The rhythm got stronger, until I thought my heart would
explode for intensity of it. The room began to spin and whirl, yet
we two dancers kept time with the waltz. Suddenly, through unspoken
words, the gentleman asked politely, "May I?"
To which I firmly answered "You may..."
Our lips met and I was overwhelmed with passion. Not unlike
the dance, the kiss seemed to breathe life eternal. The room spun,
the dancers whirled, and my outstretched mind circled them both.
I could no longer breathe and tore my mouth away from his.
He bent close to my face. I could feel his breath, hot
on my cheek. He turned his face ever so slightly and kissed my hair.

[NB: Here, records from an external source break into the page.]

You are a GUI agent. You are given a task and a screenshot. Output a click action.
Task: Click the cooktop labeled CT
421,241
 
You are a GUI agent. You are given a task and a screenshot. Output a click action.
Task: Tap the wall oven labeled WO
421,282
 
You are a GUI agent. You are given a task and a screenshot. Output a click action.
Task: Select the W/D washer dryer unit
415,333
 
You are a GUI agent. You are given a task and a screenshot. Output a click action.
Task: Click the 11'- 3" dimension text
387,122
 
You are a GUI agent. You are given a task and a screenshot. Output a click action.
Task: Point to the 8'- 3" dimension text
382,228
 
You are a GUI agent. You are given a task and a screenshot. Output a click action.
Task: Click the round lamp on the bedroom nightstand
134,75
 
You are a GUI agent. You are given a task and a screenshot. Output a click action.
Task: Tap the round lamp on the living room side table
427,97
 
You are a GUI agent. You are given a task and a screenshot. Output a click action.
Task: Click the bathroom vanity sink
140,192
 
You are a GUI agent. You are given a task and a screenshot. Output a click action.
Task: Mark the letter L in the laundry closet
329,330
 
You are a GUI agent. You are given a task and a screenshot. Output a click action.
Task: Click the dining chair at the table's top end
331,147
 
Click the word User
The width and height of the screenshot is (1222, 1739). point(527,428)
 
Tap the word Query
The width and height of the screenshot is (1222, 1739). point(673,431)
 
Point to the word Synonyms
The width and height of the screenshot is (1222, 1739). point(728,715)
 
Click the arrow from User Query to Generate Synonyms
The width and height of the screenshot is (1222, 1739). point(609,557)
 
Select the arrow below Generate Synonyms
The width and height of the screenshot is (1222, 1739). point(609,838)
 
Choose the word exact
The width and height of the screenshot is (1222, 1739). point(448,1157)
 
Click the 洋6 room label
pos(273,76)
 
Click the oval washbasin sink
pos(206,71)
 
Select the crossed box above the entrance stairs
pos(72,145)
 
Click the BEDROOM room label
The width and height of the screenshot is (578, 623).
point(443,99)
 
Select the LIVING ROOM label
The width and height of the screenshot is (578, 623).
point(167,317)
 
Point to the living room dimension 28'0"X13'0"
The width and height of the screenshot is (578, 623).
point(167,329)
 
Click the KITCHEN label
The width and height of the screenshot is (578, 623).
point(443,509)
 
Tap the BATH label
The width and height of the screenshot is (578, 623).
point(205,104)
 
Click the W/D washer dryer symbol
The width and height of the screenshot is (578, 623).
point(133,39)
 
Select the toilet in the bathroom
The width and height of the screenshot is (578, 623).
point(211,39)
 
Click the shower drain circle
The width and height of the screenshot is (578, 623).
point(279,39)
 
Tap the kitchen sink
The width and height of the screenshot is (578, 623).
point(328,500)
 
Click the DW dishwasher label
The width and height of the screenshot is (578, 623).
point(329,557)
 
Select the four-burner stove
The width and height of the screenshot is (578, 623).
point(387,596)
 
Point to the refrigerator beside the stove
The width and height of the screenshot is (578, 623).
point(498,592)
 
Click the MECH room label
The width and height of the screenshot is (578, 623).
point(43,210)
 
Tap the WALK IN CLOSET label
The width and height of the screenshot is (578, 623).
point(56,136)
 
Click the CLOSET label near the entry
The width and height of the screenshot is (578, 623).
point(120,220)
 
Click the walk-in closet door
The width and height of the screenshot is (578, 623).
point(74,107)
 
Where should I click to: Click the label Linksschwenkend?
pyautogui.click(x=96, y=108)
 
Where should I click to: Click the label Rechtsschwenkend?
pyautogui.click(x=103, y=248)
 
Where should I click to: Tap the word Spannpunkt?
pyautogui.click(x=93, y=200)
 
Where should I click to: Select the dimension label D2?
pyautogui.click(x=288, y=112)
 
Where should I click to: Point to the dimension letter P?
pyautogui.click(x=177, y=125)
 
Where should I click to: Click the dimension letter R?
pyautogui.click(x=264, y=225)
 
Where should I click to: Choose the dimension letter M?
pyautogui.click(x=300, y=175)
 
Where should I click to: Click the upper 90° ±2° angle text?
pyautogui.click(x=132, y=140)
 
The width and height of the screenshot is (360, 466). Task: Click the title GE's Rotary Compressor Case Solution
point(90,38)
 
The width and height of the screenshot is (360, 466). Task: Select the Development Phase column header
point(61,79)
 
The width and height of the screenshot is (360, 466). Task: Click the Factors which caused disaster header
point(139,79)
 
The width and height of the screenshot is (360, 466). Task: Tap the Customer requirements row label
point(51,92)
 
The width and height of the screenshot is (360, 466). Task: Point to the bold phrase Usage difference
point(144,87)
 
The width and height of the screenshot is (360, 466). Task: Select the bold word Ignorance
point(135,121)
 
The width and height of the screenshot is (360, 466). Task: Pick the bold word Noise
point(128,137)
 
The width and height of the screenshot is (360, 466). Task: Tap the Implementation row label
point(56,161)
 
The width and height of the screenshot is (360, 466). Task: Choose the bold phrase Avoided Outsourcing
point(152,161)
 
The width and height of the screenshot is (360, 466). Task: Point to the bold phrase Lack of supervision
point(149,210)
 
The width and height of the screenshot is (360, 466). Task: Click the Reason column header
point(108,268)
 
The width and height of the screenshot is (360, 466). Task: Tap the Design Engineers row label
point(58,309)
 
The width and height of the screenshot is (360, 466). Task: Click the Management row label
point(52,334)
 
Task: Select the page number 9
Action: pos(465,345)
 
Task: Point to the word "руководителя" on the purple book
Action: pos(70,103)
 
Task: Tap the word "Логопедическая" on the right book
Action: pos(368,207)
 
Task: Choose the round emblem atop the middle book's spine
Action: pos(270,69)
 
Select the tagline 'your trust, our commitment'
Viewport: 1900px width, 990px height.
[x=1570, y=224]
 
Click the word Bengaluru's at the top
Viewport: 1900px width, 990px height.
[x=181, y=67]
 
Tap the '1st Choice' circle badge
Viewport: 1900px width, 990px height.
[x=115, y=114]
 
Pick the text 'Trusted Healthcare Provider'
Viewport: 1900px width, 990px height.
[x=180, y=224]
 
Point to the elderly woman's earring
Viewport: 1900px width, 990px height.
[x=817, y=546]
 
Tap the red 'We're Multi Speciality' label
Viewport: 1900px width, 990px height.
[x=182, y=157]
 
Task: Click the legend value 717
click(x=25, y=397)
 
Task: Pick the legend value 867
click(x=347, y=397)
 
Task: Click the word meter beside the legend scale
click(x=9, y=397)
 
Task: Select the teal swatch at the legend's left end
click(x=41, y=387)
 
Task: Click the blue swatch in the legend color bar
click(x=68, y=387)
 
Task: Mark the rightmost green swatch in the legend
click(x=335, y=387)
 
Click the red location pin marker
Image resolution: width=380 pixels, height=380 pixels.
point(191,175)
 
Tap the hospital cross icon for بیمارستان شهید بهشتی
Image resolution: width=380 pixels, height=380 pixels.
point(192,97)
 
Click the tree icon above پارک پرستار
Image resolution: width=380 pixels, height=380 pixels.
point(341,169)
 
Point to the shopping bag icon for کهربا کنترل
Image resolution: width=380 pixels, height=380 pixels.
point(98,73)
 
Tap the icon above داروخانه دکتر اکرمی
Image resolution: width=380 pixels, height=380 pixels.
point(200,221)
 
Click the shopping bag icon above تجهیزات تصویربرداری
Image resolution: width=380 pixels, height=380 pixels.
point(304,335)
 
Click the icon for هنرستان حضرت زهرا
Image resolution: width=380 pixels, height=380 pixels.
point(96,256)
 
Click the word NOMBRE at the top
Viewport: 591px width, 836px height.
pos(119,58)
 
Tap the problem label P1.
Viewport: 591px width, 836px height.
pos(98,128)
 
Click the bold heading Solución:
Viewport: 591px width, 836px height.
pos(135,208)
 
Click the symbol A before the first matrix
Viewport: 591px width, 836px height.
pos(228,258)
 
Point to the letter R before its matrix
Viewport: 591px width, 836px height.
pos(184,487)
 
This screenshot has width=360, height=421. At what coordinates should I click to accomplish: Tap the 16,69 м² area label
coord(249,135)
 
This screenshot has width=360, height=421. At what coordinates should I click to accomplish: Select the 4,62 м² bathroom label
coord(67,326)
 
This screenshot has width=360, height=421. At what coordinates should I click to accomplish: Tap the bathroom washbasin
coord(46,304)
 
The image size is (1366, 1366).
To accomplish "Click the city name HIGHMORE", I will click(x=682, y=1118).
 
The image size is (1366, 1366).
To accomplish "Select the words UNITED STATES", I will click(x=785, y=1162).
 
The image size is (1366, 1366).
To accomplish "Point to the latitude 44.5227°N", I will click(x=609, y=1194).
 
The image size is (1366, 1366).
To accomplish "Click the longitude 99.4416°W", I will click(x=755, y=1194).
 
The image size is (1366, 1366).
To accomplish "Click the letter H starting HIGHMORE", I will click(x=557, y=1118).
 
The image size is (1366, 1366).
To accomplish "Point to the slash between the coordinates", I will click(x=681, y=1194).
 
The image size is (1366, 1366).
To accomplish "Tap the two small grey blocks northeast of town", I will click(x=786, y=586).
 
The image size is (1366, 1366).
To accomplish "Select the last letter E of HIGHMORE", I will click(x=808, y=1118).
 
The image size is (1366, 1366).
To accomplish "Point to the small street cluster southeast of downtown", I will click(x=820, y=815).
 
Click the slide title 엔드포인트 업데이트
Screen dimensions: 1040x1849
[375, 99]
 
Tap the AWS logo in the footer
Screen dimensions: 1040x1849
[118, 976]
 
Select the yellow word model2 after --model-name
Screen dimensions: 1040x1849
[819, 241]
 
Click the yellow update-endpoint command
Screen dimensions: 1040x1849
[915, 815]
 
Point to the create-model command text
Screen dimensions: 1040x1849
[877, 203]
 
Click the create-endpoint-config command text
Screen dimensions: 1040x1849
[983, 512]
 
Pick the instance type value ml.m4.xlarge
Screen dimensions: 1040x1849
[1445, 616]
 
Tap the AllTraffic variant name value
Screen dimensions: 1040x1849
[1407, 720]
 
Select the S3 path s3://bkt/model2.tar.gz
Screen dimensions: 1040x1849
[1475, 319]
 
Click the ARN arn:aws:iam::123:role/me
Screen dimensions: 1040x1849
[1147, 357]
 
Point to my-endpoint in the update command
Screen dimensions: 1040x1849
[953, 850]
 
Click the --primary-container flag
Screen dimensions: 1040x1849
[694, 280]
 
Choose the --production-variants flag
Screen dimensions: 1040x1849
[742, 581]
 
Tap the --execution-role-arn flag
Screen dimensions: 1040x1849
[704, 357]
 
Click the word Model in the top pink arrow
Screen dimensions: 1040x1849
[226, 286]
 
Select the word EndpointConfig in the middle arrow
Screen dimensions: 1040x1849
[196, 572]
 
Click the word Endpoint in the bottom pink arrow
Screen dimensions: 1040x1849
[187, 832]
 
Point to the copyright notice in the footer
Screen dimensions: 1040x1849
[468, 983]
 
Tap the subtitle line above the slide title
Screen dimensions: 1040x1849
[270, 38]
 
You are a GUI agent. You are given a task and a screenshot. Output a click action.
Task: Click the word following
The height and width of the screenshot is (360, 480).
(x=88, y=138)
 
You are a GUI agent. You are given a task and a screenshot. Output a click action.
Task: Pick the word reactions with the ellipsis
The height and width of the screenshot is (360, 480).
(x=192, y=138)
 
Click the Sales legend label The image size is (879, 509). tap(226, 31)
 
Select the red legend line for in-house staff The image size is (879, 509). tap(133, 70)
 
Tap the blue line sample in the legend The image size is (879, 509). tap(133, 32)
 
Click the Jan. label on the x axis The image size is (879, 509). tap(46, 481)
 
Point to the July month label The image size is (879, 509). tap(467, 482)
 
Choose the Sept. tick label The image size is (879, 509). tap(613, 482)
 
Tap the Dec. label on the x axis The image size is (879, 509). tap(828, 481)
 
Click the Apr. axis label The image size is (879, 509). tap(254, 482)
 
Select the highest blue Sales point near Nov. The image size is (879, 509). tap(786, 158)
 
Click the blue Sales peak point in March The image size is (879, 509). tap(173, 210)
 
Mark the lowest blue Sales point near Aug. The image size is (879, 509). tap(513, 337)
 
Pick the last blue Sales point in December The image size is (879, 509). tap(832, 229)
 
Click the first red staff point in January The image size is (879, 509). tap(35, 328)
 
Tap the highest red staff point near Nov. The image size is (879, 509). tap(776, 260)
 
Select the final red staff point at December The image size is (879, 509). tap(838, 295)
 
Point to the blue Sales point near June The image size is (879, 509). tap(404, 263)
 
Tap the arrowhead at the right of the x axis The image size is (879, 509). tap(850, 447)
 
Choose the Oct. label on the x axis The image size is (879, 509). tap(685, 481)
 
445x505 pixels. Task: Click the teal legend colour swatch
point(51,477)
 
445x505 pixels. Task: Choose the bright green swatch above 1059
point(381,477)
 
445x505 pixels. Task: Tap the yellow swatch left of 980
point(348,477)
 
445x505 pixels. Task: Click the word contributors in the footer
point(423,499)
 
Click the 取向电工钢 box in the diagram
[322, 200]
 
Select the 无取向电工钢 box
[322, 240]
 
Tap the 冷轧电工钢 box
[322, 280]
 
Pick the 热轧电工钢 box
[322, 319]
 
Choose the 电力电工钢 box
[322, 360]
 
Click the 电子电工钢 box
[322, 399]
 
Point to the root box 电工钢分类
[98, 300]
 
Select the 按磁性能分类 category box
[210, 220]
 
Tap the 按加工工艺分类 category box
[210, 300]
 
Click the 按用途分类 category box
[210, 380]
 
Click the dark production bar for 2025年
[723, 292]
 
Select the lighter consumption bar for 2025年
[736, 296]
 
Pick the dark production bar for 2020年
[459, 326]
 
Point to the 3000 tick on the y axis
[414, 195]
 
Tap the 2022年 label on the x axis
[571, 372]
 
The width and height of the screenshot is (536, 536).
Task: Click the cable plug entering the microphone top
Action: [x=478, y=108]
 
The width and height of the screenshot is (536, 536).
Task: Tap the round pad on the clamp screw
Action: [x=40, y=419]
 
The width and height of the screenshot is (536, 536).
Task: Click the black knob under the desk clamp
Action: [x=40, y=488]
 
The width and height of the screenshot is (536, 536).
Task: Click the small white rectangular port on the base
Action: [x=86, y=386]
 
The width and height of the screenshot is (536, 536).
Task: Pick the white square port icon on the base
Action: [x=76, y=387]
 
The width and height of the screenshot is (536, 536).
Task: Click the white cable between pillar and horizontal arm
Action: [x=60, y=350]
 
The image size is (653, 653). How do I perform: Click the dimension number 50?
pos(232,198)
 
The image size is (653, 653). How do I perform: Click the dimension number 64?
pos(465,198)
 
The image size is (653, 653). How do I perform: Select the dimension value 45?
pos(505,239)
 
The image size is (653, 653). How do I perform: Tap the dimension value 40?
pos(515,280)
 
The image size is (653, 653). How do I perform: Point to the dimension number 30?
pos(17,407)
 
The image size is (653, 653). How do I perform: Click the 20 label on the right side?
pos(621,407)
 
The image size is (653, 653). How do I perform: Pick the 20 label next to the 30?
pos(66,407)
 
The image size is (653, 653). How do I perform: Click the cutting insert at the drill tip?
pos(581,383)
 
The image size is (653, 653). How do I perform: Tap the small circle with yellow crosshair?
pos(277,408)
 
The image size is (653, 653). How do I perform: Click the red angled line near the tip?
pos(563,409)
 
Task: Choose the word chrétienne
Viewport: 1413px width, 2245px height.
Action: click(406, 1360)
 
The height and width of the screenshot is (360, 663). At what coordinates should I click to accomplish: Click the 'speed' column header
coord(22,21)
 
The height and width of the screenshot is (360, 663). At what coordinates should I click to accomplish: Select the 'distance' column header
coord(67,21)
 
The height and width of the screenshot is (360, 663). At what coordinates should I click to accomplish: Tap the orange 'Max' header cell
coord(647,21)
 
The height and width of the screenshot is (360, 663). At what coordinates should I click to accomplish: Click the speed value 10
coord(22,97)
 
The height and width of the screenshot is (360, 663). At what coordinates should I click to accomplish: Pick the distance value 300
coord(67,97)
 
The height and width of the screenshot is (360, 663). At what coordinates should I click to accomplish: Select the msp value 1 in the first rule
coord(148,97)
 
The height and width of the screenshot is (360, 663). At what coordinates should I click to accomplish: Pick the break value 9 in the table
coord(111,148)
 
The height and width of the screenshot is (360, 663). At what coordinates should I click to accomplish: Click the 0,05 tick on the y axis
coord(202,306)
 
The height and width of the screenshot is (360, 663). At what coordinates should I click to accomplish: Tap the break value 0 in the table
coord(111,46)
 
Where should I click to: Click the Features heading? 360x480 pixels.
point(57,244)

We kept turning and his lips travelled down. My cheek, my ear, my
neck...
He nuzzled my neck with his cheek and began to kiss again.
I was astonished at how such an aged gentleman could awaken such
fires within me. I felt his mouth open the slightest bit, as he
nibbled ever so slightly. We twirled and I caught a glimpse of us
in the ballroom mirror. I was dancing alone.
Twas then that it happened. I felt a sharp stabbing pain
in my neck. Vertigo consumed me. I felt a warmth trickle down my
neck, followed by an eager tongue. At once the music ended, the
beat stopped, my heart ceased.
I awoke in the pasture once again. My cloak was lying bundled
next to me.
A dream, I thought. Only a dream.
I gathered my cloak and scrambled to my feet. It had seemed
so real. I raised a trembling hand to my throat, only to meet a
warm, sticky wetness. I pulled my hand away and in the pale moonlight,
I gazed upon blood. Red, dark, my own.
I looked around frantically for some semblance of the dream
from which I had come, but there was none to be found.
I closed my eyes and seemed to hear the wind whisper unspoken
words. I opened them again and found nothing.
I gathered my cloak around my shoulders and began the remainder
of my neverending journey.
---Stephanie Kay Buffman, March 4, 1992.